Replies from: gworley↑ comment by Gordon Seidoh Worley (gworley) · 2023-05-03T17:37:53.390Z · LW(p) · GW(p)
If I learn enough this way to suggest it's worth exploring and doing a real study, sure. This is a case of better done lazily to get some information than not done at all.
Replies from: awg↑ comment by awg · 2023-05-03T17:47:33.522Z · LW(p) · GW(p)
This took like literally two minutes to make: google form
Feel free to copy, edit, and distribute for respondents as you see fit. I do think this thing is worth just having in a google form format.
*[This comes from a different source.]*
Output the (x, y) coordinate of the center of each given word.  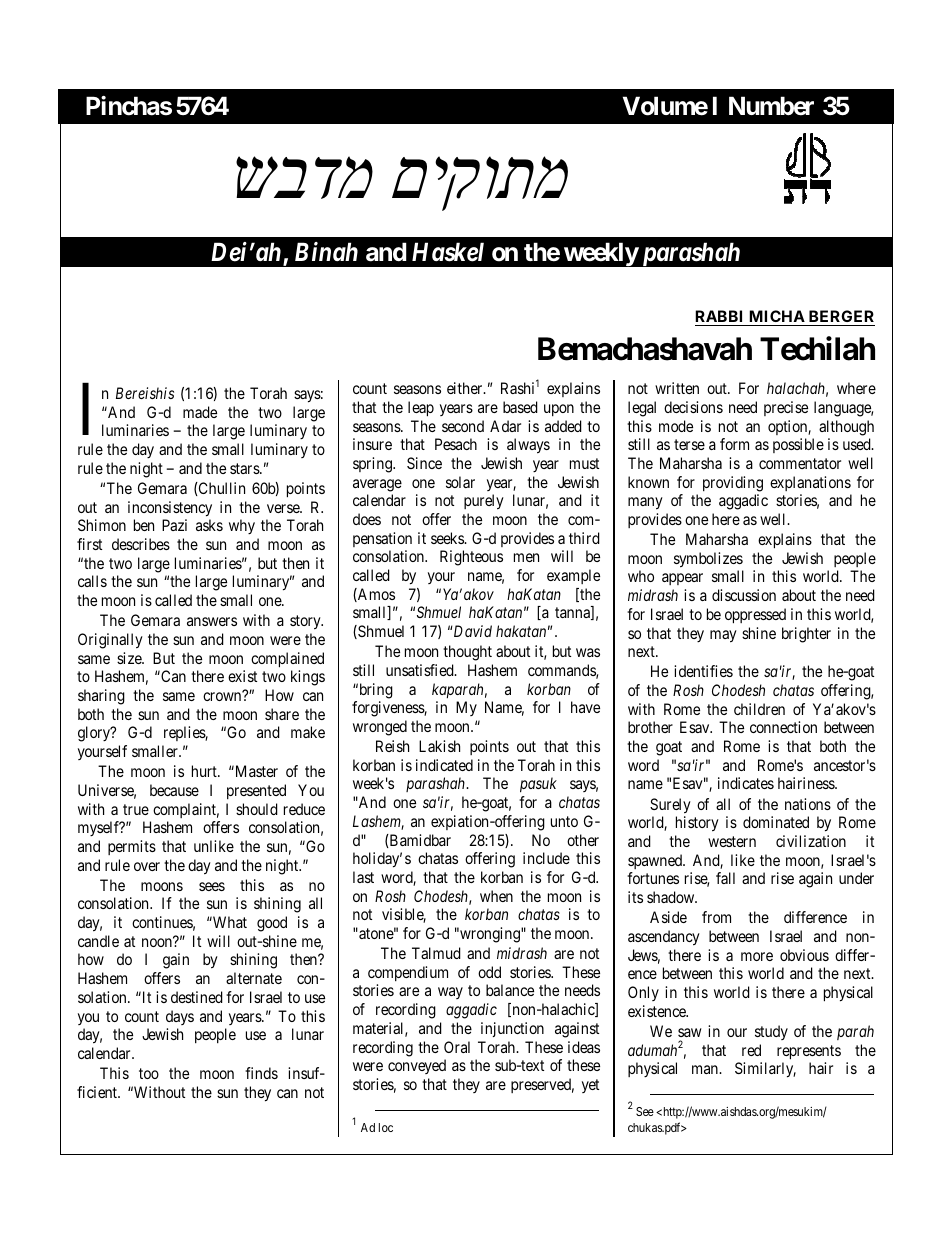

Replies from: gworley↑ comment by Gordon Seidoh Worley (gworley) · 2023-05-03T18:01:47.901Z · LW(p) · GW(p)
A form is not just a form. I have to also follow up to make sense of the responses, report back findings, etc. Possibly worth exploring if seems like there might be something there but not the effort I want to put in now. Answering here I can ignore this and others can still benefit if I do nothing else with the idea.